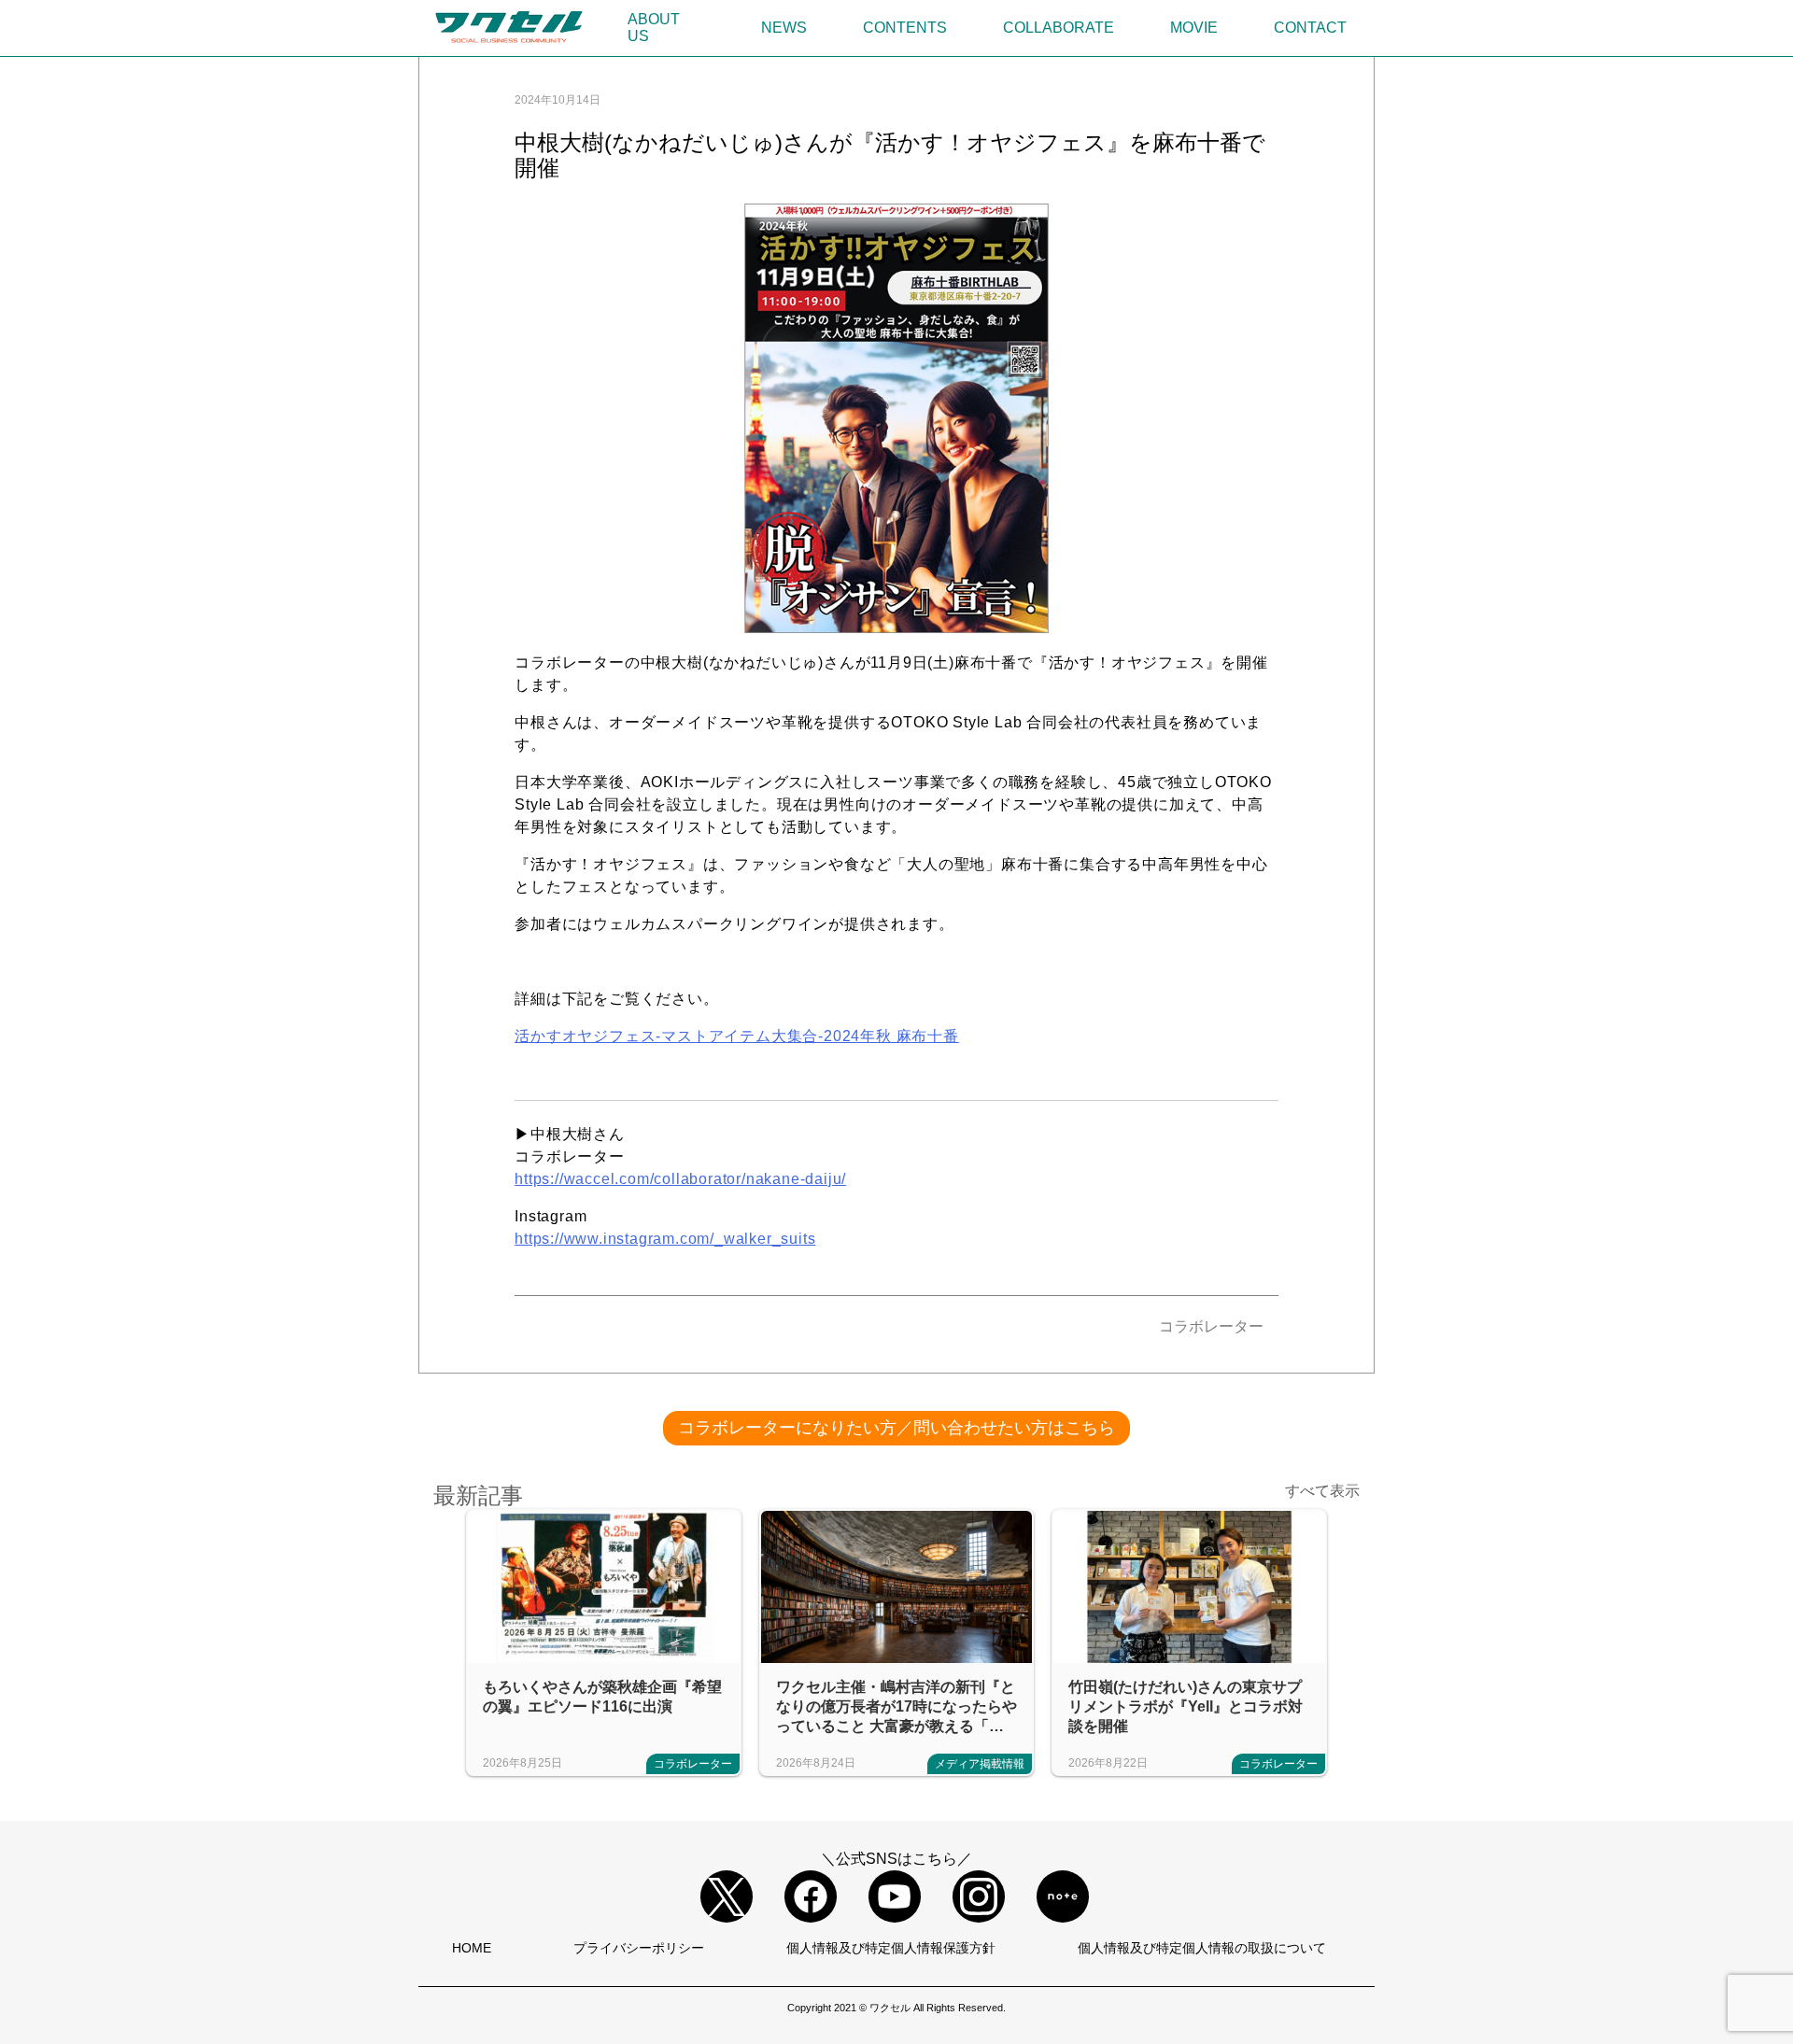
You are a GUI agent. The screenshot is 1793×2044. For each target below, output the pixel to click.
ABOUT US (654, 27)
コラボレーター (1211, 1326)
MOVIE (1194, 27)
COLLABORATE (1058, 27)
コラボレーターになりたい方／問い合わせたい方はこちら (896, 1427)
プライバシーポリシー (638, 1947)
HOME (471, 1947)
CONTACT (1310, 27)
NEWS (784, 27)
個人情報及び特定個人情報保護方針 (890, 1947)
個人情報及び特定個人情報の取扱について (1202, 1947)
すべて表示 (1322, 1491)
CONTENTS (905, 27)
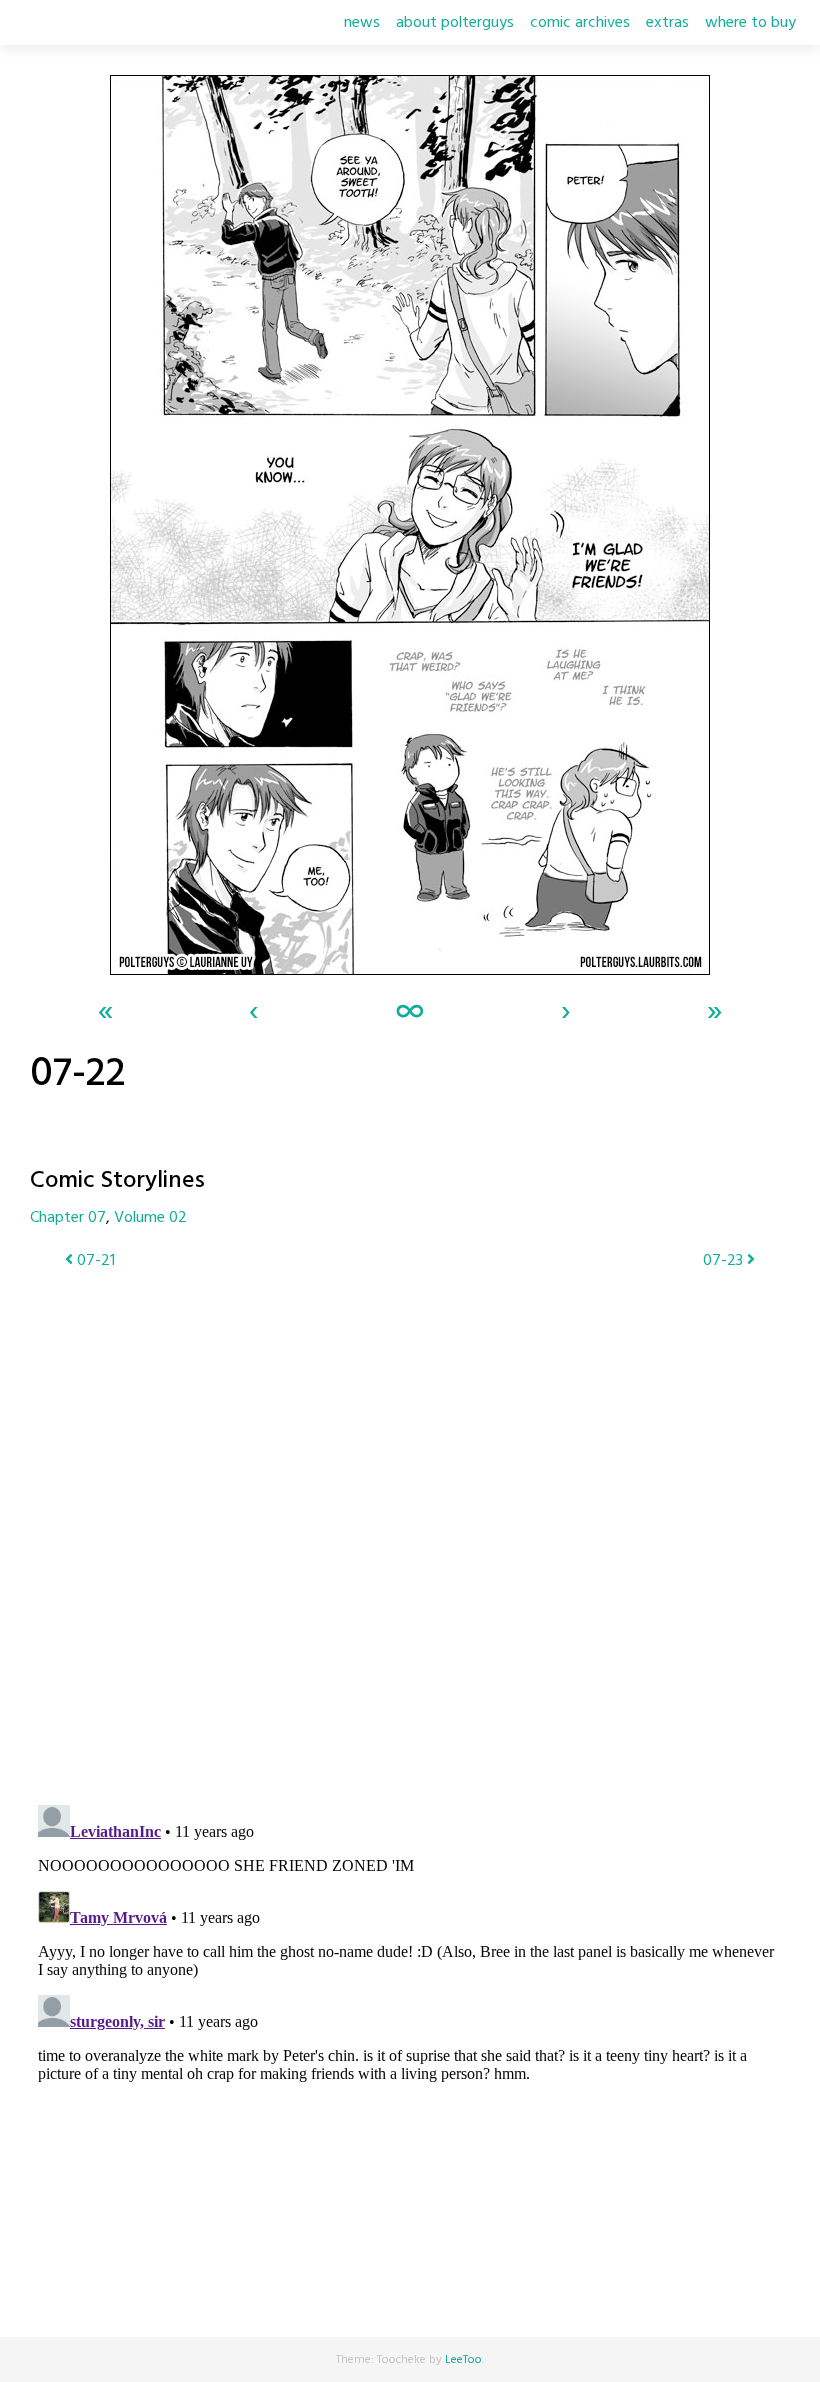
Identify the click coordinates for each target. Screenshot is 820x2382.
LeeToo (463, 2360)
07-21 (94, 1261)
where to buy (750, 23)
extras (667, 23)
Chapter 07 (68, 1218)
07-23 (725, 1261)
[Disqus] (410, 1525)
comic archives (580, 23)
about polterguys (455, 23)
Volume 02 (150, 1218)
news (362, 23)
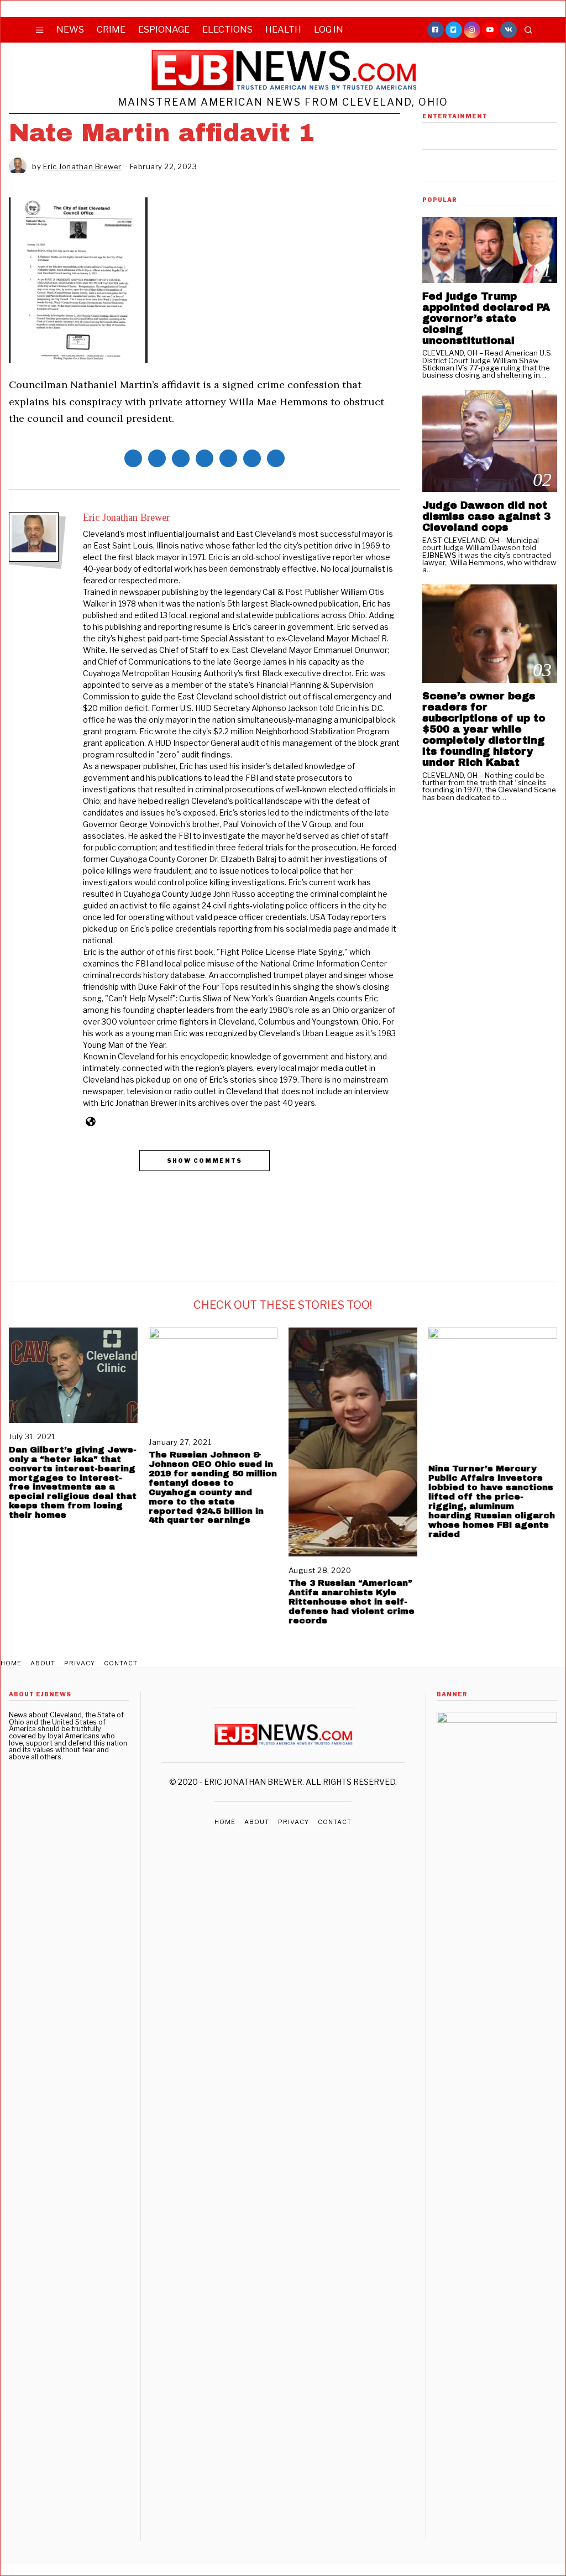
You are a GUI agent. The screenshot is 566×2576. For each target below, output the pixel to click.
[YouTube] (490, 30)
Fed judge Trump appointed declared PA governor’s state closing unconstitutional (486, 318)
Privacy (79, 1663)
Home (11, 1663)
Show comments (204, 1160)
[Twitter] (454, 30)
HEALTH (283, 29)
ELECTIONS (227, 29)
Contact (121, 1663)
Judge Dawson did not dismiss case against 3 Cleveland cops (486, 516)
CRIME (111, 29)
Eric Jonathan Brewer (126, 517)
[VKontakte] (508, 30)
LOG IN (328, 29)
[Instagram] (472, 30)
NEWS (70, 29)
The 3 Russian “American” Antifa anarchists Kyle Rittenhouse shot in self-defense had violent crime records (352, 1601)
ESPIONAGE (164, 29)
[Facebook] (435, 30)
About (42, 1663)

+ + +

- [WHAT IS BEING ASKED]
Everything in the data above should be set down again exactly, except the pictures.

- [YOUR SOLUTION]
You are a GUI agent. The screenshot is 1793×2044. For each target below, output the pixel to click.
ABOUT US (654, 27)
コラボレーター (1211, 1326)
MOVIE (1194, 27)
COLLABORATE (1058, 27)
コラボレーターになりたい方／問い合わせたい方はこちら (896, 1427)
プライバシーポリシー (638, 1947)
HOME (471, 1947)
CONTACT (1310, 27)
NEWS (784, 27)
個人情報及び特定個人情報保護方針 (890, 1947)
個人情報及び特定個人情報の取扱について (1202, 1947)
すべて表示 (1322, 1491)
CONTENTS (905, 27)
Identify the click coordinates for each target. Screenshot is 820x2382.
LeeToo (463, 2360)
07-21 (94, 1261)
where to buy (750, 23)
extras (667, 23)
Chapter 07 (68, 1218)
07-23 (725, 1261)
[Disqus] (410, 1525)
comic archives (580, 23)
about polterguys (455, 23)
Volume 02 (150, 1218)
news (362, 23)
You are a GUI agent. The screenshot is 566×2576. For each target below, output the pixel to click.
[YouTube] (490, 30)
Fed judge Trump appointed declared PA governor’s state closing unconstitutional (486, 318)
Privacy (79, 1663)
Home (11, 1663)
Show comments (204, 1160)
[Twitter] (454, 30)
HEALTH (283, 29)
ELECTIONS (227, 29)
Contact (121, 1663)
Judge Dawson did not dismiss case against 3 Cleveland cops (486, 516)
CRIME (111, 29)
Eric Jonathan Brewer (126, 517)
[VKontakte] (508, 30)
LOG IN (328, 29)
[Instagram] (472, 30)
NEWS (70, 29)
The 3 Russian “American” Antifa anarchists Kyle Rittenhouse shot in self-defense had violent crime records (352, 1601)
ESPIONAGE (164, 29)
[Facebook] (435, 30)
About (42, 1663)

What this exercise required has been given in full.